執筆者:辻 光明
代表税理士
扶養控除の確定申告|16歳以上の子・親を扶養に入れる条件と節税効果|税理士が解説

扶養控除で税金を減らせる条件は「16歳以上+所得要件」を満たすか
扶養控除とは、納税者に「控除対象扶養親族」がいる場合に、一定額を所得から差し引ける(所得控除)制度です。ポイントは、扶養に入れられるのは原則16歳以上で、かつ扶養親族側の所得要件などを満たすことです。要件を満たすのに「申告していない」だけで控除を取りこぼすケースもあります。一方で、同居・別居、仕送り、親の年金収入、子のアルバイトなどで判定がぶれやすく、誤ると是正(追徴)になるため、条件を整理して判断することが重要です。
扶養控除の条件(扶養親族の要件)をチェック
国税庁の定義では、扶養親族は年末(原則12月31日)の現況で、主に次の要件をすべて満たす人です。
扶養親族の4要件(国税庁の整理)
- 配偶者以外の親族(6親等内の血族、3親等内の姻族など)であること
- 納税者と生計を一にしていること
- 年間の合計所得金額が48万円以下(給与のみなら給与収入103万円以下)
- 青色事業専従者給与を受けていない/白色の事業専従者でないこと
制度改正の注記として、国税庁は「令和7年分から適用される金額は58万円以下」との記載も置いています。適用関係は国税庁が案内する税制改正Q&A等の参照が前提です(どの年分を申告するかで基準が変わり得ます)。

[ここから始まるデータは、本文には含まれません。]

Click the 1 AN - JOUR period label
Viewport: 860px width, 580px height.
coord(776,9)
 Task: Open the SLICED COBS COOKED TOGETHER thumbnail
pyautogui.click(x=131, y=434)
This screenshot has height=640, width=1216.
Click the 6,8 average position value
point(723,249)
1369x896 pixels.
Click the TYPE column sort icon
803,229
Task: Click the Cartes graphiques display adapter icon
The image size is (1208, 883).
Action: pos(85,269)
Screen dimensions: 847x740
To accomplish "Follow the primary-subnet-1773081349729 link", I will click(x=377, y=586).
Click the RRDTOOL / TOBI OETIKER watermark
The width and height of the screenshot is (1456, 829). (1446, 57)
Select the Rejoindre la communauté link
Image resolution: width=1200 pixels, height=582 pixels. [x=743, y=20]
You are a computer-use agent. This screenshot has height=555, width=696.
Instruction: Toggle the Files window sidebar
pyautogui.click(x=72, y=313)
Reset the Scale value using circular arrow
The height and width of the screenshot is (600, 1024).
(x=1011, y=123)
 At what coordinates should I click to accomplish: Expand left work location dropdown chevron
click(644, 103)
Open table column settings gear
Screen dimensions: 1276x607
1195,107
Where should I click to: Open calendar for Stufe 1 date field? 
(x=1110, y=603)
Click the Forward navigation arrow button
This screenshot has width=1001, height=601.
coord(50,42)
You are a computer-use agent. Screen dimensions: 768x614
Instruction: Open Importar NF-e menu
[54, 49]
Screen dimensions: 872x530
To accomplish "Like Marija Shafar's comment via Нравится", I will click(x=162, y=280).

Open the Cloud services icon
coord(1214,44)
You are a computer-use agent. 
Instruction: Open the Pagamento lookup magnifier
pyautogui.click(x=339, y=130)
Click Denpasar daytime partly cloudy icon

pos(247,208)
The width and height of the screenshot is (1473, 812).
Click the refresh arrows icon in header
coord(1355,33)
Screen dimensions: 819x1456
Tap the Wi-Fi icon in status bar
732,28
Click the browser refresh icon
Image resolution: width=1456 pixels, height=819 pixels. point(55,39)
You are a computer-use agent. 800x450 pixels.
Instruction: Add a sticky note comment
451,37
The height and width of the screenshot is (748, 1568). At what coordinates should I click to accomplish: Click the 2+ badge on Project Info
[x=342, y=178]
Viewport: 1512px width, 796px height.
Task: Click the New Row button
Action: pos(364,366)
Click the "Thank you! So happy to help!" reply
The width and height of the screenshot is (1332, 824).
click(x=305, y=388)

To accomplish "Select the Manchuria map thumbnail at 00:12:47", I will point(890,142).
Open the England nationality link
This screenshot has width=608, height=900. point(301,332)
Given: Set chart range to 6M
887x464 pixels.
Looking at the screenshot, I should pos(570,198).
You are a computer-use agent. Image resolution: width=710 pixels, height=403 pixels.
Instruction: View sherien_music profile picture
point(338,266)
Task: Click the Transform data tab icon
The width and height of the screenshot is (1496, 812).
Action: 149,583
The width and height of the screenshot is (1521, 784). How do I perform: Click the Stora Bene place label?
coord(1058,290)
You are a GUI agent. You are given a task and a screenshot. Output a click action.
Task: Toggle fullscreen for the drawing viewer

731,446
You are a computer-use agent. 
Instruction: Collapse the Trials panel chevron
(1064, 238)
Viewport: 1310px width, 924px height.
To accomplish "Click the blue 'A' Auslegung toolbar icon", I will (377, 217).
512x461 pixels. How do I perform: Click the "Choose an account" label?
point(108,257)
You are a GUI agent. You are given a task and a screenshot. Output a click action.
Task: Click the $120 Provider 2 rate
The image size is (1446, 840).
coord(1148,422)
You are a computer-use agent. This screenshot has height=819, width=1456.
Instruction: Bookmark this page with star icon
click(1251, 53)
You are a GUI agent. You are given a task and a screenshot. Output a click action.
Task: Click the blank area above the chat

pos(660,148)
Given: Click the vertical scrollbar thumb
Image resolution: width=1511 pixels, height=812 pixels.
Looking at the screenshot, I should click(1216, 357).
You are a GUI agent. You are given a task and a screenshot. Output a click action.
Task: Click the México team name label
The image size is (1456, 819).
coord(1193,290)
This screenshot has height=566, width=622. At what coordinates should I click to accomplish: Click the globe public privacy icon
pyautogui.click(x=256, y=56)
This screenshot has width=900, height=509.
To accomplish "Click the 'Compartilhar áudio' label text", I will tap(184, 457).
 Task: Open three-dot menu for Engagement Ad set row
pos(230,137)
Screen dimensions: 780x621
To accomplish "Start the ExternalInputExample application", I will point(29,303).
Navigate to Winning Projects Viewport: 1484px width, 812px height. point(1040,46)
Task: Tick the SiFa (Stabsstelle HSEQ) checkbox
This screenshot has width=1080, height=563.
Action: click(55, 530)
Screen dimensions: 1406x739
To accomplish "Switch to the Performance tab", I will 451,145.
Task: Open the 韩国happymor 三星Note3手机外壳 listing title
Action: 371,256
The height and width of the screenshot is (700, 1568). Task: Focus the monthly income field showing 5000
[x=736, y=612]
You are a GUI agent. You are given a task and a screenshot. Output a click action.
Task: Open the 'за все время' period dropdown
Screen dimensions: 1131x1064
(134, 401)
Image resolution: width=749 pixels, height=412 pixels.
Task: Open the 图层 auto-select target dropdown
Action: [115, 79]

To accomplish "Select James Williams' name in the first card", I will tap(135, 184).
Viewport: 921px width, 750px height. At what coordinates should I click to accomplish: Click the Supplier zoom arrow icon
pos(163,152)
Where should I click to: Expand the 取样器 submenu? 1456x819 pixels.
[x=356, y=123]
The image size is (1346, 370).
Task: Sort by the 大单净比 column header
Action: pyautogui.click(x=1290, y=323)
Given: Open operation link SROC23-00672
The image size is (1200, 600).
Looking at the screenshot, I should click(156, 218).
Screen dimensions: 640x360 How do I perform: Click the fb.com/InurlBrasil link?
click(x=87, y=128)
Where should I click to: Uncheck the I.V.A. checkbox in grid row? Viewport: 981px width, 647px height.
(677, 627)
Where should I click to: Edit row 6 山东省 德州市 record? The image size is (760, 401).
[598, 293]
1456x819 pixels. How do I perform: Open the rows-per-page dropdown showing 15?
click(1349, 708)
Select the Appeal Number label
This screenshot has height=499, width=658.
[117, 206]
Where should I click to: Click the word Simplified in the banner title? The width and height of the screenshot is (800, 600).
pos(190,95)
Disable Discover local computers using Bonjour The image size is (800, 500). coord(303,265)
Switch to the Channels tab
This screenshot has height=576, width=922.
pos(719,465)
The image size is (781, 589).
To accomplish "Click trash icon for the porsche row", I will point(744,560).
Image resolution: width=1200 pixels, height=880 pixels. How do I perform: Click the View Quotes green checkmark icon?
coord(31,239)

「控除対象扶養親族」は16歳以上(年齢は12/31で判定)
扶養親族のうち、年末時点で16歳以上が「控除対象扶養親族」です(16歳未満は扶養控除の対象外)。
別居の親(地方の両親)を扶養に入れるときの注意点
別居の場合は、単に親族であるだけでは足りず、「生計を一にする」実態が必要です。生活費・療養費等の送金が継続的に行われている等の事実が重要とされています。
親の年金収入がある場合の考え方(所得で判定)
判定は「収入」ではなく「合計所得金額」で行います。たとえば親が公的年金等を受給している場合でも、年金収入から公的年金等控除等を引いた後の所得で48万円以下(年分により改正の注記あり)かを確認します。判断に迷うときは、年末時点の見込みと実績のズレも含め、確定申告で調整するのが安全です(年末調整で入れたが要件外だった、は後で問題化します)。
扶養控除はいくら得?控除額と節税効果の計算
扶養控除は「税額がそのまま減る」のではなく、「課税所得が減る」制度です。つまり節税額は概ね、**扶養控除額 × あなたの所得税率(+住民税率)**で決まります。
所得税の扶養控除額(年齢・同居で変わる)
| 区分 | 扶養親族の目安 | 所得税の控除額 |
|---|---|---|
| 一般の控除対象扶養親族 | 16歳以上19歳未満、23歳以上69歳以下など | 38万円 |
| 特定扶養親族 | 19歳以上23歳未満(大学生年代) | 63万円 |
| 老人扶養親族(同居老親等以外) | 70歳以上で同居老親等に該当しない | 48万円 |
| 同居老親等 | 70歳以上で同居(一定の例外あり) | 58万円 |
同居老親等の「同居」について、入院による別居は同居扱いとなり得る一方、老人ホーム等へ入所している場合は同居とはいえない旨が示されています。
節税効果の目安(所得税だけを簡易試算)
| 控除区分 | 控除額 | 所得税率5%の節税目安 | 所得税率10%の節税目安 | 所得税率20%の節税目安 |
|---|---|---|---|---|
| 一般(38万円) | 380,000円 | 19,000円 | 38,000円 | 76,000円 |
| 特定(63万円) | 630,000円 | 31,500円 | 63,000円 | 126,000円 |
| 同居老親等(58万円) | 580,000円 | 29,000円 | 58,000円 | 116,000円 |
※あくまで「所得税だけ」の概算です。復興特別所得税、住民税、他の控除との絡みで実額は変動します。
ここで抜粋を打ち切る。